El acceso al estadio fue una verdadera odisea económica. La fiebre por las entradas generó avisos clasificados en los diarios con valores impensados; hubo personas que llegaron a ofrecer sus locales comerciales o permutar sus autos por una entrada en la popular. Jorge Obiglio, quien asistió al partido, recuerda haber llegado cuatro horas antes y haber pasado el tiempo llorando ante la magnitud del evento, sintiéndose uno de los pocos privilegiados.

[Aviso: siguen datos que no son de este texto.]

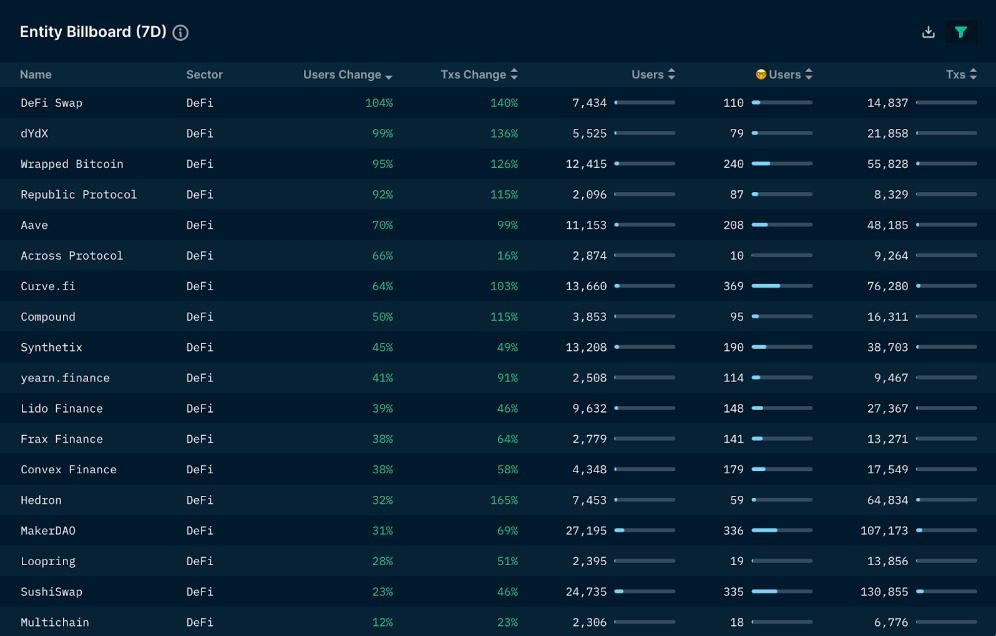Select Aave row's DeFi sector cell

[199, 225]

El plantel argentino vivió un traslado complejo desde su concentración en José C. Paz. Debido a las decenas de miles de personas que los saludaban con banderas, cruces y gritos, el micro debió cambiar su recorrido y aumentar la custodia. El equipo arribó a la cancha a las 14:10, apenas 50 minutos antes del inicio, mientras que los holandeses habían salido con mayor antelación para evitar los inconvenientes del tráfico y la presencia de la gente en la calle.
En el vestuario, el clima era de nervios y concentración. Tras la arenga de Menotti, Leopoldo Jacinto Luque instó a sus compañeros a dejar la vida en la cancha, pidiéndoles que miraran a la tribuna y no defraudaran a la gente que siempre creyó en ellos. Antes del pitazo inicial, surgió una disputa entre el capitán Daniel Passarella y el árbitro italiano Sergio Gonella, ya que el argentino exigió que René van der Kerkhof se quitara el yeso que llevaba en uno de sus antebrazos.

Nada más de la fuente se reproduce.